Israel to Give Up Golan For “Peace” With Syria?

 

Following the enactment of the cease-fire between Israel and Hezbollah in August, Syrian President Bashar Assad declared, “[T]he resistance [Hezbollah] has won the war, and now we must win the diplomatic battle as well.”

What precisely was the Syrian president referring to? “[T]he Golan Heights will be liberated by Syria,” he proclaimed (ynetnews .com, August 15).

That declaration is what makes Israel’s comments just days later all the more shocking. On August 21, Israel’s Internal Security Minister Avi Dichter stated: “In exchange for peace with Syria, Israel can leave the Golan Heights” (ibid., August 21).

Interesting timing, considering Israel had just been fighting a terrorist organization funded in part by Syria.

In an 1999 interview with the Trumpet, Yohanan Ramati, director of the Jerusalem Institute for Western Defense, elaborated on the strategic importance of the Golan Heights for Israel: “The Syrians are afraid to attack us because we are sitting there, and we are 40 miles from Damascus, holding the high ground and holding the watershed. We know what is happening over there; they do not know what is happening in Israel. The moment they get even half of the Golan, including Mt. Hermon and all those mountains, the situation will be reversed.”

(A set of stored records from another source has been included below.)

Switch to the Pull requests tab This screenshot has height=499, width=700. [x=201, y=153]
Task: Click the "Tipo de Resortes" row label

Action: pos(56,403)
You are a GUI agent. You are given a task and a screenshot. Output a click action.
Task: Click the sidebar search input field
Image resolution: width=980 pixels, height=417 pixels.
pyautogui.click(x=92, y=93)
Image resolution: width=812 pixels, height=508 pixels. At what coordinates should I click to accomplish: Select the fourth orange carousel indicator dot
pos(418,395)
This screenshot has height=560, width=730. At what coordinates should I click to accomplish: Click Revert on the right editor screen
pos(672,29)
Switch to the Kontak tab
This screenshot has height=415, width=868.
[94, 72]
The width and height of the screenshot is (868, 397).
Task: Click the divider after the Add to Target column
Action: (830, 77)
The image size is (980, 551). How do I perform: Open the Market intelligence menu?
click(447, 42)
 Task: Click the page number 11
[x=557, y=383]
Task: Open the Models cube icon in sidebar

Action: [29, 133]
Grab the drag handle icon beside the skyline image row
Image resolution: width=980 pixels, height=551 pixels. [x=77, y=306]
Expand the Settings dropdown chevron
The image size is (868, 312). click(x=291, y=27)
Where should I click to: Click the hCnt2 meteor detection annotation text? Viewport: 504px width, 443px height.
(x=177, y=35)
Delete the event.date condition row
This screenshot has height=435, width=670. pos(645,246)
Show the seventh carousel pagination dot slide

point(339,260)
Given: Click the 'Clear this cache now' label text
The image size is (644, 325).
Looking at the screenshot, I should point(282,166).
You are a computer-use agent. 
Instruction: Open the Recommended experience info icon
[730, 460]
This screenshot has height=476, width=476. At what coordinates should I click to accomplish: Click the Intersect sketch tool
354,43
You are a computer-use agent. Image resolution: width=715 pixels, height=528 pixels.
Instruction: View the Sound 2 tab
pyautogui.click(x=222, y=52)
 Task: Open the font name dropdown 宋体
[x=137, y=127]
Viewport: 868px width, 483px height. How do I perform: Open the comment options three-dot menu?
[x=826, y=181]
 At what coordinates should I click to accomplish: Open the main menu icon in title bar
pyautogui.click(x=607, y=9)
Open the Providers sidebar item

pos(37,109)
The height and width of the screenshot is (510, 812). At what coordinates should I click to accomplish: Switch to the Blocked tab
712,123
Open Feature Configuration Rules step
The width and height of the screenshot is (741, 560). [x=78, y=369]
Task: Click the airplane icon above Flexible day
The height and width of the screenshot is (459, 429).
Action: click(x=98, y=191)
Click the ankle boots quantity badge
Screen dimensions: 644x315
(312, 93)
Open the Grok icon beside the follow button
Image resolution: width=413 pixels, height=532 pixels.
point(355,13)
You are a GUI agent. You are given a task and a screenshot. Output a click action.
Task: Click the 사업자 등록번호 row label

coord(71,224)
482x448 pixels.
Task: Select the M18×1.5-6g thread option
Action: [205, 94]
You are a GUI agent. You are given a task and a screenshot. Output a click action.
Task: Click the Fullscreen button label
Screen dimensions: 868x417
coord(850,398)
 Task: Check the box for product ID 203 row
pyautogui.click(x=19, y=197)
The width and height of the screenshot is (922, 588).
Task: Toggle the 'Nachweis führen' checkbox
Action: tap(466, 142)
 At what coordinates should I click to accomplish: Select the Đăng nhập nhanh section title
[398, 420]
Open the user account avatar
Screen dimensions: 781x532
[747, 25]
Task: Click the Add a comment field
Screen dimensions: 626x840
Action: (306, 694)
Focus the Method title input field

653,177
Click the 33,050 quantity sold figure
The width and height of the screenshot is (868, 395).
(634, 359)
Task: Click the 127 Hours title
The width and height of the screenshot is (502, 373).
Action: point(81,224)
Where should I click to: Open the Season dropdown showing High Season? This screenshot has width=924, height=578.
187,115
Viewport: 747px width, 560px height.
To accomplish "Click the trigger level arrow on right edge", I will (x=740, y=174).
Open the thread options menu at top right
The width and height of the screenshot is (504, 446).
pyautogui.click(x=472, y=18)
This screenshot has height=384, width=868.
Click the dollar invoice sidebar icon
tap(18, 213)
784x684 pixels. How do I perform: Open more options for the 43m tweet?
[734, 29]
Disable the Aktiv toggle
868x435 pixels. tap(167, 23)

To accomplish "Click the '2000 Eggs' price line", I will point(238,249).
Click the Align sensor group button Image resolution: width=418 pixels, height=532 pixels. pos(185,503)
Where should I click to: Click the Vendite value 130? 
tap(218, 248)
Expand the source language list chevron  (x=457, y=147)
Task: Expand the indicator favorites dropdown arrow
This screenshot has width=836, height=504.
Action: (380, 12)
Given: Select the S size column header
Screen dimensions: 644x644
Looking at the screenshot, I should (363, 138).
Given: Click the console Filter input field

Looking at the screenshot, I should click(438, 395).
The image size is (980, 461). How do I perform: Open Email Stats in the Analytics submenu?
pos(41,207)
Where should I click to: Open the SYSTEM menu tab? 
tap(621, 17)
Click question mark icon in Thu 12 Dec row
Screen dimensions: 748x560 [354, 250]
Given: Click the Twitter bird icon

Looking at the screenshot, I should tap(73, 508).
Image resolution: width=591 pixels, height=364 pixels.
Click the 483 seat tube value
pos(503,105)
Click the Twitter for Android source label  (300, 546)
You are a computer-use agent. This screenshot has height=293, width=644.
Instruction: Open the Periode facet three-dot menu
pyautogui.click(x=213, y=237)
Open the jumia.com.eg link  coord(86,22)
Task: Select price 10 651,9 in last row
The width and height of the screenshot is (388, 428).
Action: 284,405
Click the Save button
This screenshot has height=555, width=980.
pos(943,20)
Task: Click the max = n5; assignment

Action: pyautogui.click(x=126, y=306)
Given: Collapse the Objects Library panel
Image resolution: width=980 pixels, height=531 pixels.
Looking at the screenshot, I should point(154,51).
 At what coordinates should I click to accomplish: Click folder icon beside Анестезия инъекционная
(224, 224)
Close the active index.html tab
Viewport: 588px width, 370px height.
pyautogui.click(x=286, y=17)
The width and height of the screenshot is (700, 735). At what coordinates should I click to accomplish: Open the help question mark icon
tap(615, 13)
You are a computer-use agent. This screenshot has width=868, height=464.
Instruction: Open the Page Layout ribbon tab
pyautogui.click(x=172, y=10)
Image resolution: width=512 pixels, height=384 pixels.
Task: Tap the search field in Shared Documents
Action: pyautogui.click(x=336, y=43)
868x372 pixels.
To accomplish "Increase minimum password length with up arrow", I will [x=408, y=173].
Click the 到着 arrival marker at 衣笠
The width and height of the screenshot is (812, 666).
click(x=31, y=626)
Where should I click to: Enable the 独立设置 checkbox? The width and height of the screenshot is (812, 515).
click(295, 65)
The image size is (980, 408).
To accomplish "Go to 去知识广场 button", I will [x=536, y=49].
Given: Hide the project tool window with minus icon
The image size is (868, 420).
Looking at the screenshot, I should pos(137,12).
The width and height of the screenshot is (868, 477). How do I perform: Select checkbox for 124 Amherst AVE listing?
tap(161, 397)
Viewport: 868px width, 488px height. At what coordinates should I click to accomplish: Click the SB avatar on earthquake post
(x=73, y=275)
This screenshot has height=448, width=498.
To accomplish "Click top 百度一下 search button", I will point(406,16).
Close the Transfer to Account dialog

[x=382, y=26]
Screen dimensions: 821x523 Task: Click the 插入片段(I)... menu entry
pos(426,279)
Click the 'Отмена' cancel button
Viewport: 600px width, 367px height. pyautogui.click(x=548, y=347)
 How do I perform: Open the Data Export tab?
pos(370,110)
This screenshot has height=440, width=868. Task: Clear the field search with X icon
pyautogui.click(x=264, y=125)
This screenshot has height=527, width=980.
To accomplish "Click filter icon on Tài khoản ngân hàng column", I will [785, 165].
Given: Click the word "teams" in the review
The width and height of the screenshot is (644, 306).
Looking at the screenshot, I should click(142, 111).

So, the Golan Heights—territory in northern Israel secured in the 1967 war—in addition to containing over a third of Israel’s vital water resources, is essential for Israel’s security. (Prior to 1967, Syria used the Golan as a base for sniper attacks and to shell Israeli towns; it also disrupted Israel’s water supply.)

Syria, however, has consistently demanded Israel’s withdrawal. “The issue of retaking the Israeli-occupied Golan Heights … has remained almost an obsession for Assad” (Stratfor, August 16).

Not surprisingly, Syria has used the conflict in Lebanon to bring the Golan issue back to the negotiating table (where it has been, off and on, since the 1990s).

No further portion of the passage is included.